This six-track set kicks off with the piquant "Pure Imagination" from Willy Wonka and the Chocolate Factory and segues into a boppish "One Fine Day" with a notable soprano saxophone solo from Alan Barnes and scatting from May. Ballad skills are brought to bear on a medium tempo "I'll Be Seeing You," highlighted by another conspicuous sax solo from Barnes, this time on tenor. May turns hipster on "Bop 'til You Drop (Bop People)" for which she wrote the lyrics. Again displaying her willingness to handle different material and backed by Barnes' clarinet, she does an A.E. Housman poem put to music by John Ireland on "The Vain Desire." A modern Chick Corea/Tony Cohen "The Aerialist" features some over-dubbed scatting by May behind alto sax work by the ubiquitous Mr. Barnes.

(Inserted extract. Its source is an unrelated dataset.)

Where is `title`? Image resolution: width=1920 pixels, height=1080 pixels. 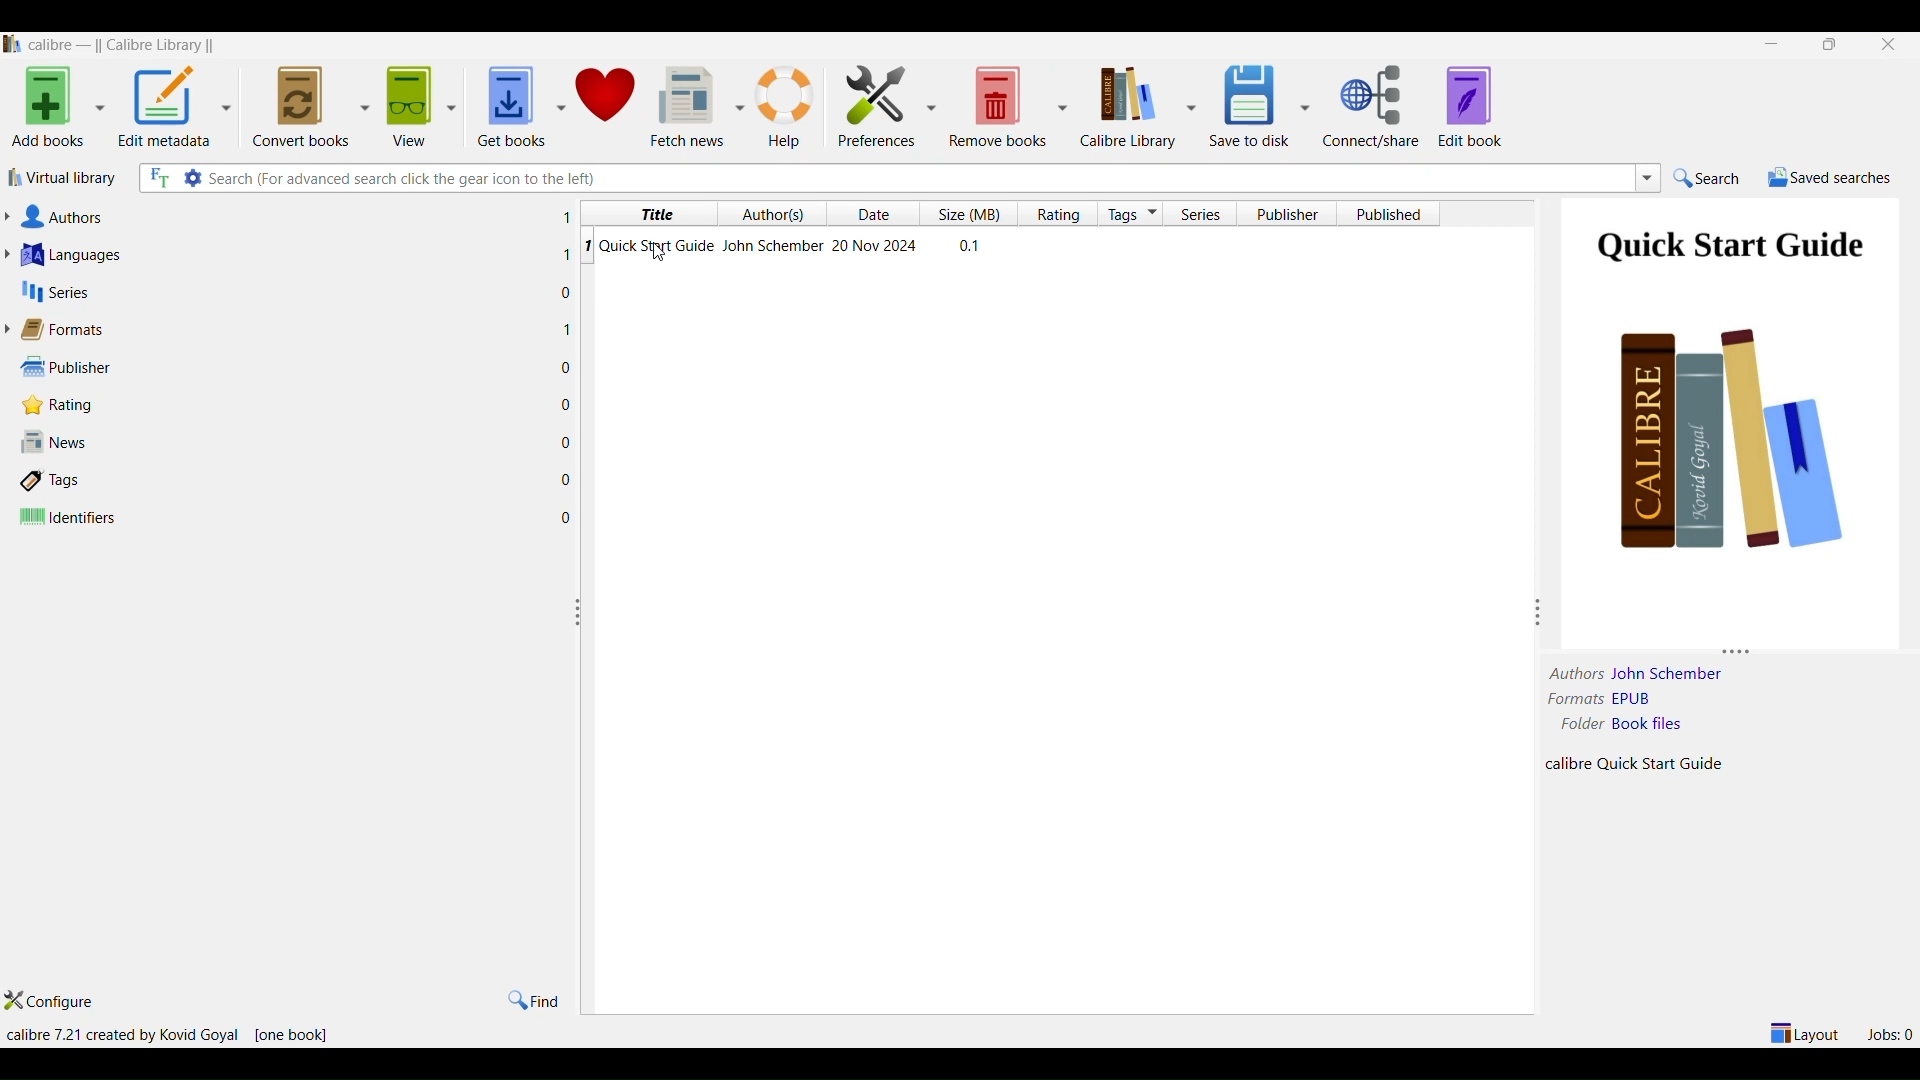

Throughout the album, May gets strong support from her fellow performers. Barnes moving from reed to reed, is present on almost every cut. Nikki Iles' piano is another source of strength for May. Iles is especially prominent on "Whaley Whaley." Nowhere on the album is the purity of May's voice and phrasing more striking than on this anonymously written, Irish-sounding folk song. The other two members of the rhythm session, Mick Hutton and Simon Morton, are not asked to do much more than maintain the beat, a task they perform with distinction. One Fine Day is highly recommended.